(Pixel coordinate grounding data)
· · · · · · ·

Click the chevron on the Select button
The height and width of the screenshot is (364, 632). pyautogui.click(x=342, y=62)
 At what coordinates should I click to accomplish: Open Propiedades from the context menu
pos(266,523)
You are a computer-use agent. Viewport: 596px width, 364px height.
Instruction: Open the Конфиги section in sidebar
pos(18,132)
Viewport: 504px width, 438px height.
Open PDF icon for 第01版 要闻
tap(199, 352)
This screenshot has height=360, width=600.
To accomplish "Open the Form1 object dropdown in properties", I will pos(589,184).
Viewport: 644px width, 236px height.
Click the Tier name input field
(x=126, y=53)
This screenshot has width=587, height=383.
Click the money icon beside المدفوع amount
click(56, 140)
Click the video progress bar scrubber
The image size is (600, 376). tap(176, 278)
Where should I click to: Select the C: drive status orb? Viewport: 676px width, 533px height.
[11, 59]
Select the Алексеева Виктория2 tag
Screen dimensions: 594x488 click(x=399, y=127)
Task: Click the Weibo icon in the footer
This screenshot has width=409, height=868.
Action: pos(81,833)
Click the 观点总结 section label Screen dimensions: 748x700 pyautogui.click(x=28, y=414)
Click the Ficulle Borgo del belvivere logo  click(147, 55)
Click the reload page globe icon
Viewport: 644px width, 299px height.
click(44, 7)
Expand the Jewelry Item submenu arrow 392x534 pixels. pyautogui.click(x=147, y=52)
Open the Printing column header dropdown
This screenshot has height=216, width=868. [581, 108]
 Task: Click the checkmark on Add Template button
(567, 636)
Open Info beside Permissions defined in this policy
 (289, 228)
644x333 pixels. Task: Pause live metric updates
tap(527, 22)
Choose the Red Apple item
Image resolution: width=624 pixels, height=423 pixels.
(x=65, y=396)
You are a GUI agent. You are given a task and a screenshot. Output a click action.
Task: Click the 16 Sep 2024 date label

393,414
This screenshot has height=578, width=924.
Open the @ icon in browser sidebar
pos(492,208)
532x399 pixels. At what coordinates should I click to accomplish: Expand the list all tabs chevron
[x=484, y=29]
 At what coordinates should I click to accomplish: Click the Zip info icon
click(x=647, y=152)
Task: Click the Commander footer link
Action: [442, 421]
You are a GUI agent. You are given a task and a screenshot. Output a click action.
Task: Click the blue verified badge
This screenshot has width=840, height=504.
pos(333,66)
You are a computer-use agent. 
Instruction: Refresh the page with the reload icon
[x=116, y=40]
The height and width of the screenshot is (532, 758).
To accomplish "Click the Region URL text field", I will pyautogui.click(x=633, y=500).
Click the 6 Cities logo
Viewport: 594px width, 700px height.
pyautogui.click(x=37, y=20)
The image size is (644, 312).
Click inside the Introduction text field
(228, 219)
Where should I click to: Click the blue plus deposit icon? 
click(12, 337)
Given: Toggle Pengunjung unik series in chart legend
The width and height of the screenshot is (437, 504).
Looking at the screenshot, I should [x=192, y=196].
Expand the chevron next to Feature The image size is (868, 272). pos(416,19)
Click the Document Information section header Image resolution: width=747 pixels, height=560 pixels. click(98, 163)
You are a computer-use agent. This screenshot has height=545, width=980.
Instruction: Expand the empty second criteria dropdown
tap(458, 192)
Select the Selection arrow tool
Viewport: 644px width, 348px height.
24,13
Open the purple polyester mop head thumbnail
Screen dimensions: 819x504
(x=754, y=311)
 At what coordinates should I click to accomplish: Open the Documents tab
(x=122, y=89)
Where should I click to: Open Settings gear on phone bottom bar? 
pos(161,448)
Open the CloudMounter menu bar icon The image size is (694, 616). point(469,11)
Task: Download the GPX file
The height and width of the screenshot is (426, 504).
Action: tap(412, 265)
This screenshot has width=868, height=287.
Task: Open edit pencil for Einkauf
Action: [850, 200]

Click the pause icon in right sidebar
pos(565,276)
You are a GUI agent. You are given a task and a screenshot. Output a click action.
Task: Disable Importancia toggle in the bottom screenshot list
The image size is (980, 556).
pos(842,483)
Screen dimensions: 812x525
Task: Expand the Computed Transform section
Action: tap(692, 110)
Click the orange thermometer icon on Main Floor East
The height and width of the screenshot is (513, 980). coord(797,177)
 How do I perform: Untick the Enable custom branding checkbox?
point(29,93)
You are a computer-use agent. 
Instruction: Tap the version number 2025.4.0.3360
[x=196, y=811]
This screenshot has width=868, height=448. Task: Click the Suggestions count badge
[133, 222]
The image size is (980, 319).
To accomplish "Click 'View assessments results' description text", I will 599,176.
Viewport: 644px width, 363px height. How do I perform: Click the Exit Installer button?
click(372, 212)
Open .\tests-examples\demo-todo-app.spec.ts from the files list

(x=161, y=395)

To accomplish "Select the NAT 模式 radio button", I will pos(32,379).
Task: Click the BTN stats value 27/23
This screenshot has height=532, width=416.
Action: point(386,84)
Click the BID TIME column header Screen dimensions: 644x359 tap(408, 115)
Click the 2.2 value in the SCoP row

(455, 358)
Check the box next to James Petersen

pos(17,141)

· · · · · · ·

» **Task statement**
Would you copy all lines in the records where the string "computer" appears?

» **Output of the exercise**
You are a computer-use agent. Viewport: 596px width, 364px height.
You are a computer-use agent. 
You are a computer-use agent. This screenshot has height=545, width=980.
You are a computer-use agent. 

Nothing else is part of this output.